- [WHAT IS NEEDED] Exact wording is required for every entry; transcribe all of them and leave the images out.

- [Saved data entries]
·····

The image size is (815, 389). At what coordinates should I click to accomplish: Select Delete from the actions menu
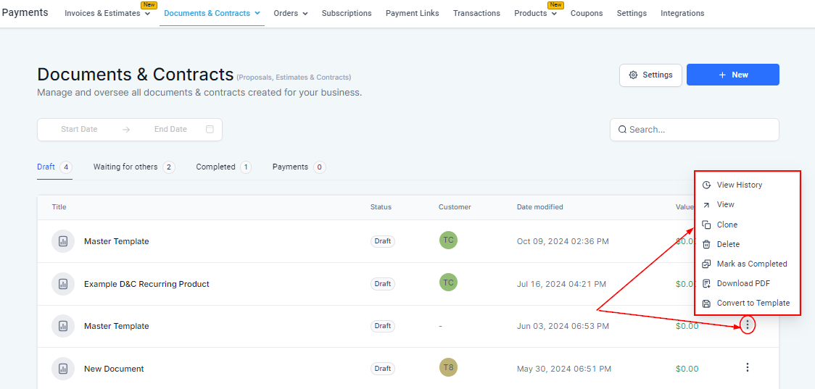tap(728, 244)
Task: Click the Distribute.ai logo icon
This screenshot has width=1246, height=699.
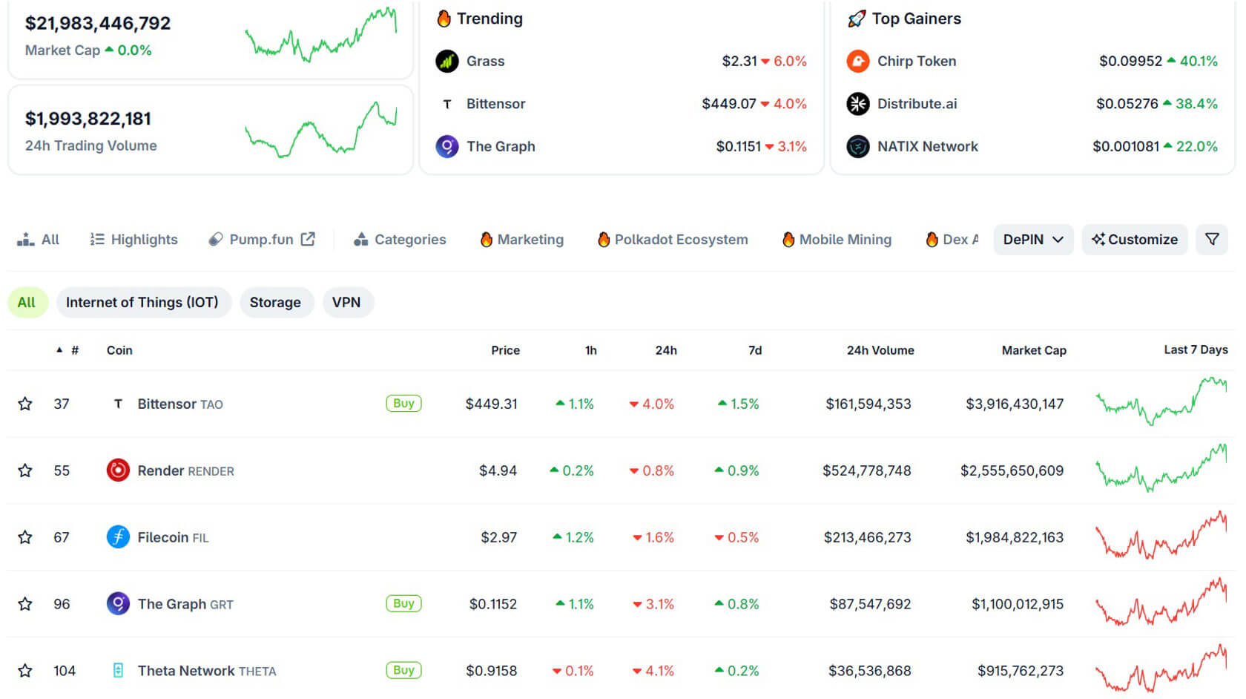Action: [858, 104]
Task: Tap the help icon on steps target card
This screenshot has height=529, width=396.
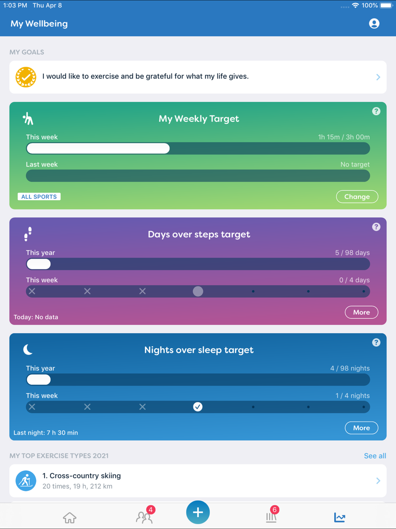Action: [x=376, y=227]
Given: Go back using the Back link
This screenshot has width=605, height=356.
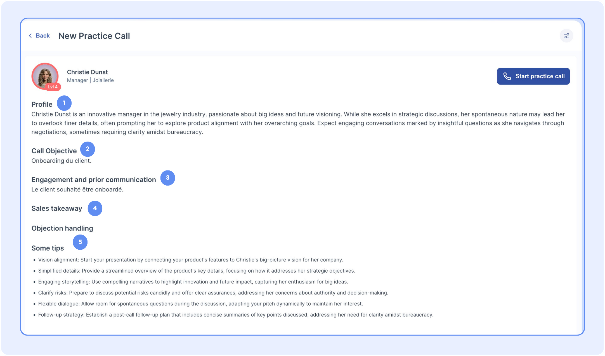Looking at the screenshot, I should 42,36.
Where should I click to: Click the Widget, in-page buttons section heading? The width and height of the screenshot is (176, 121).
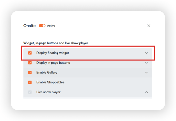[x=59, y=43]
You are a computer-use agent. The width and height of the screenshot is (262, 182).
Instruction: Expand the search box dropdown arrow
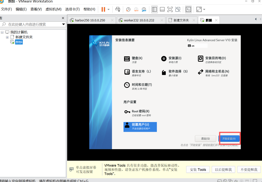(64, 24)
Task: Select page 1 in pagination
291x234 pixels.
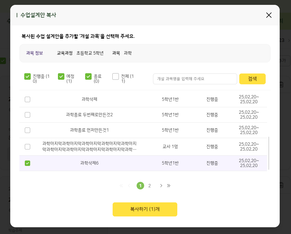Action: 140,186
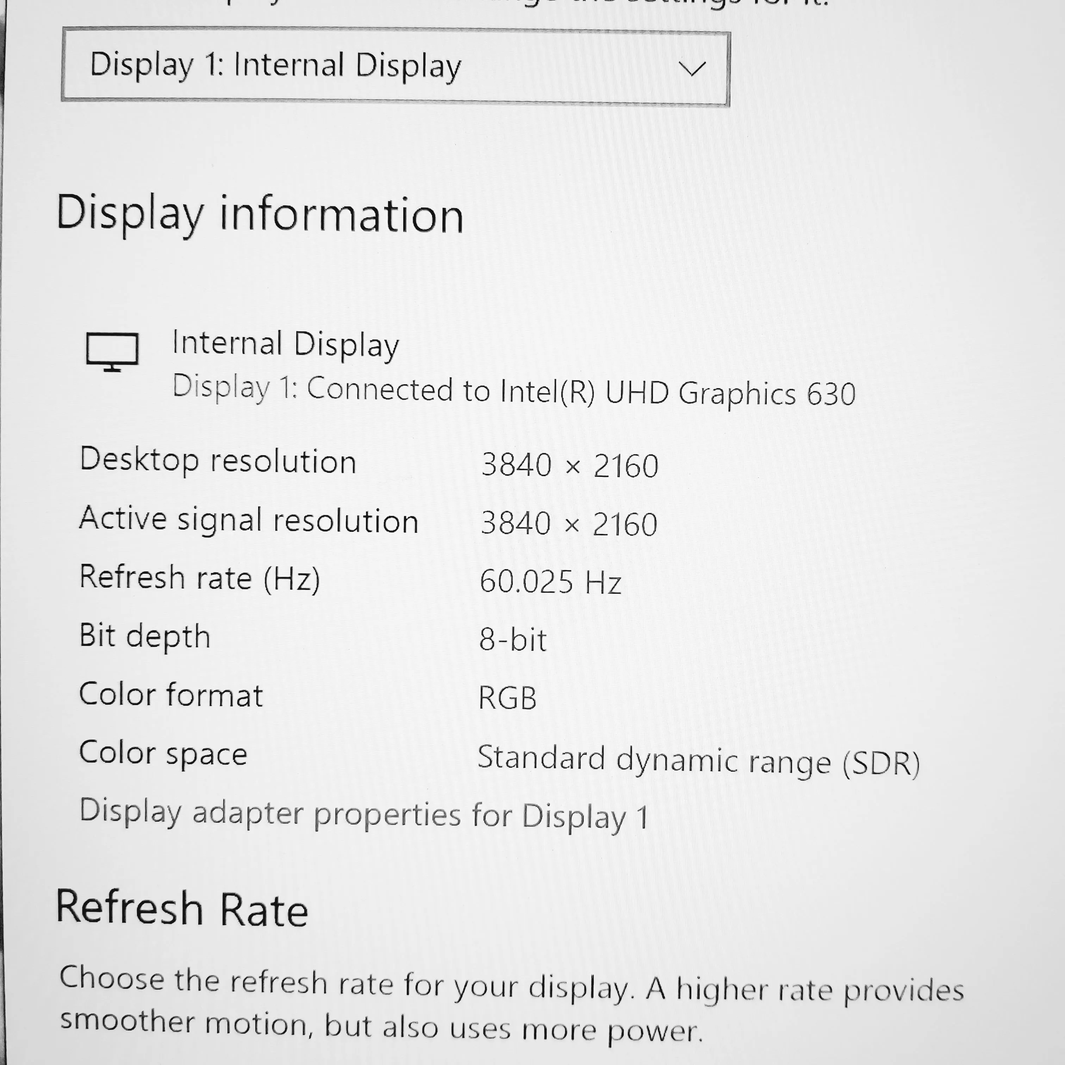Click the Intel UHD Graphics 630 icon
1065x1065 pixels.
point(110,346)
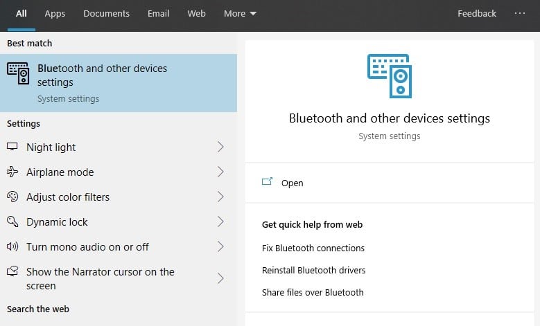Click the Feedback button

click(x=477, y=14)
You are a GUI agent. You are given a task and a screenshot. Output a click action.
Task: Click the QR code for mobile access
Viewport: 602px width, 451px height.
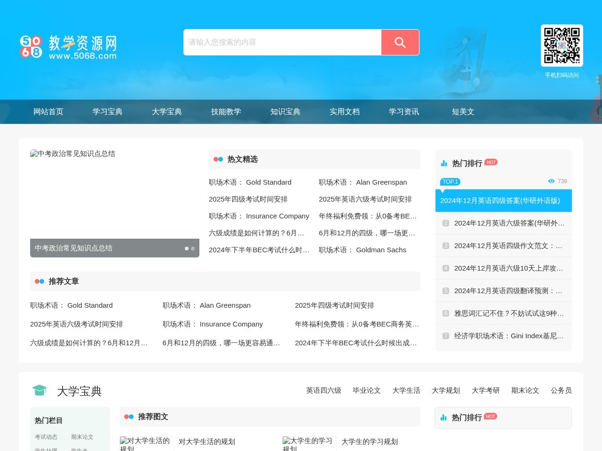coord(562,46)
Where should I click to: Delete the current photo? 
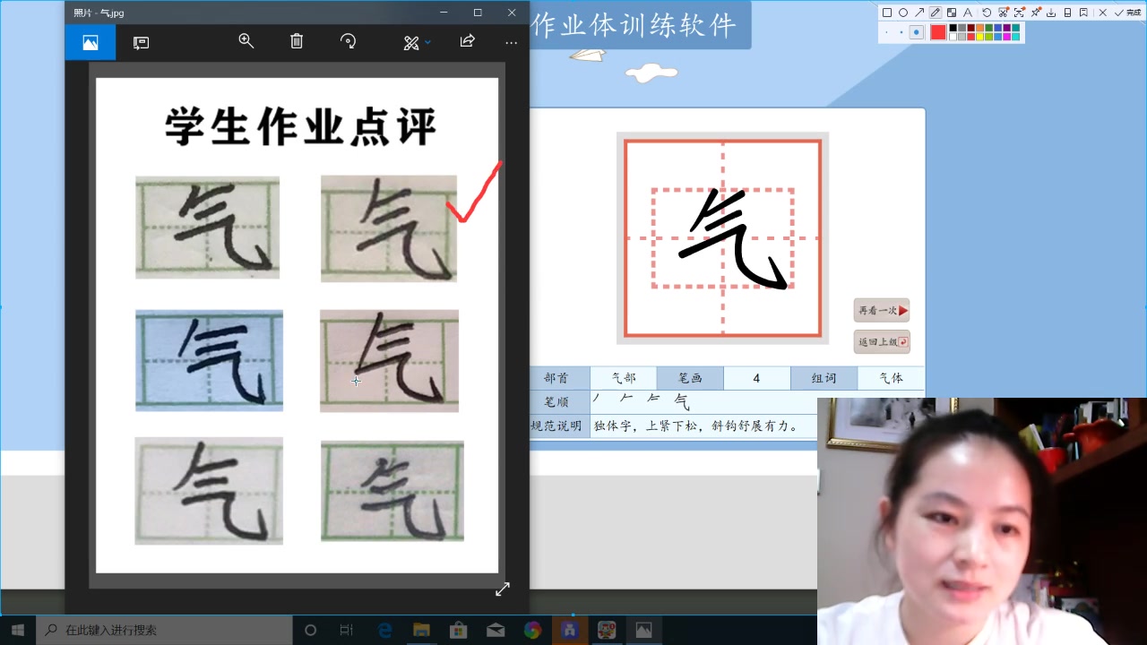(297, 41)
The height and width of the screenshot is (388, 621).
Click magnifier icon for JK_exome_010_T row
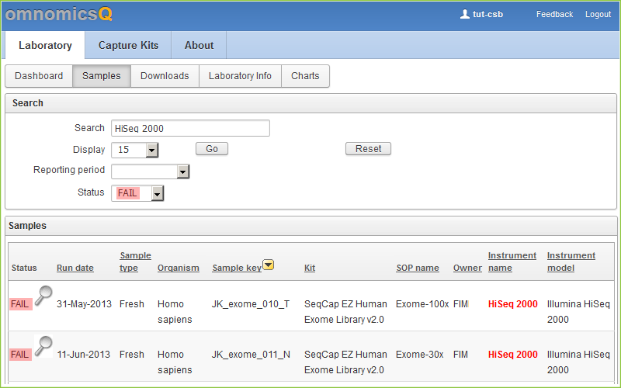pos(43,295)
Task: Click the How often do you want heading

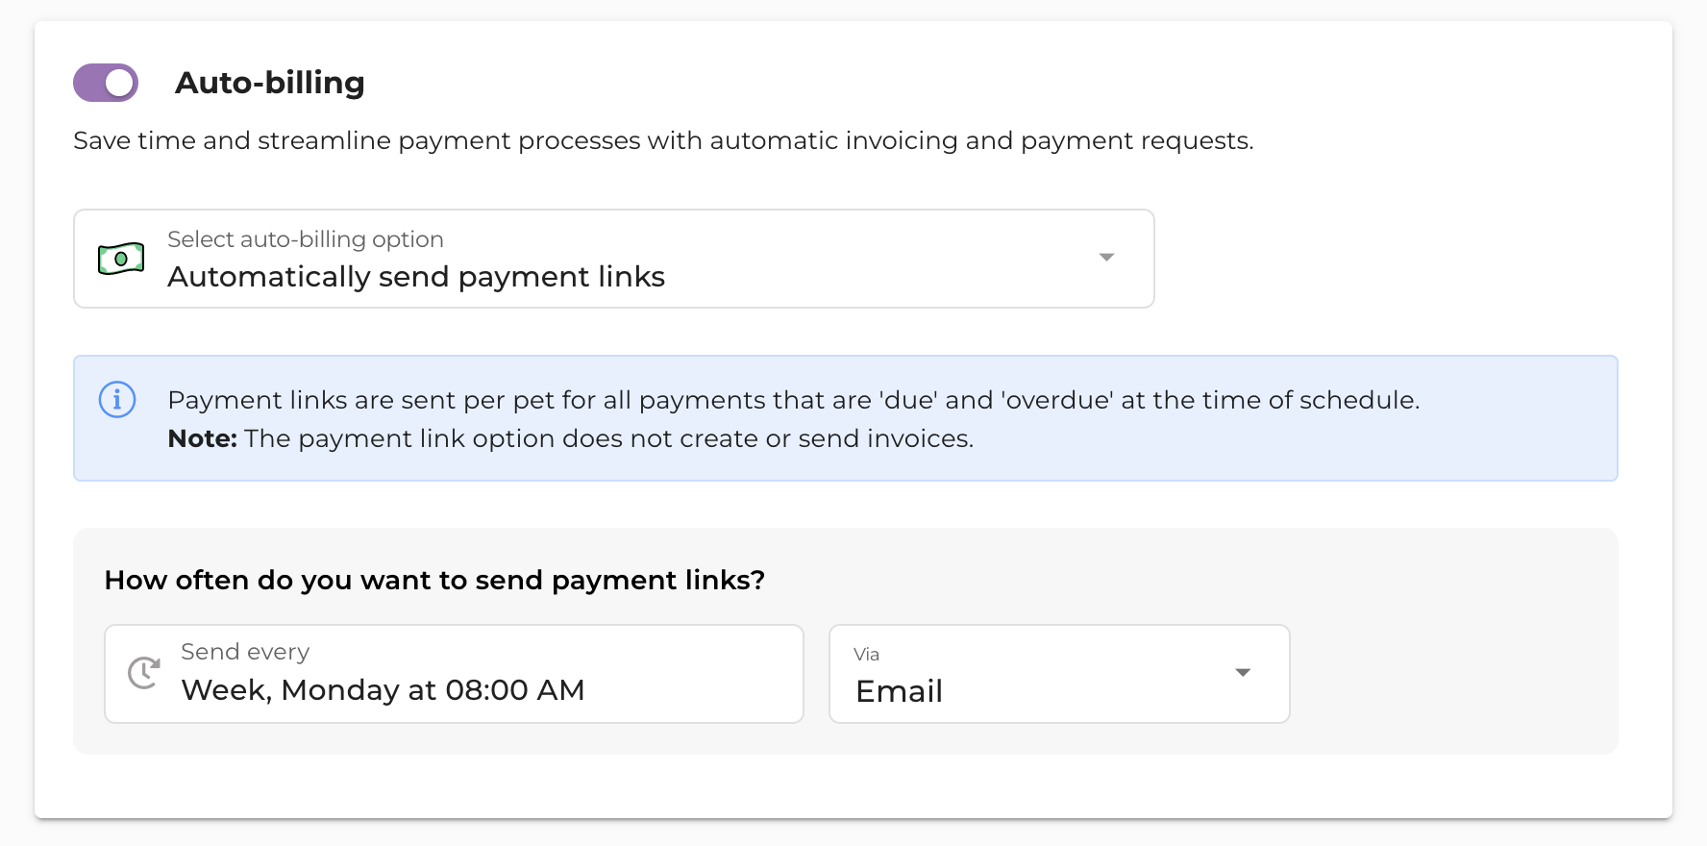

·····

- [OUTPUT FOR THIS EXERCISE]
The image size is (815, 389). At what coordinates should I click to accomplish: Select Delete from the actions menu
tap(728, 244)
Task: Click the Distribute.ai logo icon
This screenshot has width=1246, height=699.
Action: [858, 104]
Task: Tap the help icon on steps target card
This screenshot has height=529, width=396.
Action: [x=376, y=227]
Given: Go back using the Back link
This screenshot has width=605, height=356.
Looking at the screenshot, I should 42,36.
Where should I click to: Click the Widget, in-page buttons section heading? The width and height of the screenshot is (176, 121).
[x=59, y=43]
You are a computer-use agent. The width and height of the screenshot is (262, 182).
Instruction: Expand the search box dropdown arrow
(64, 24)
Task: Select page 1 in pagination
291x234 pixels.
Action: 140,186
Click the Intel UHD Graphics 630 icon
1065x1065 pixels.
point(110,346)
Click the Feedback button

click(x=477, y=14)
You are a GUI agent. You are given a task and a screenshot. Output a click action.
Task: Click the QR code for mobile access
Viewport: 602px width, 451px height.
coord(562,46)
Where should I click to: Delete the current photo? 
(297, 41)
The height and width of the screenshot is (388, 621).
Click magnifier icon for JK_exome_010_T row
pos(43,295)
Task: Click the How often do you want heading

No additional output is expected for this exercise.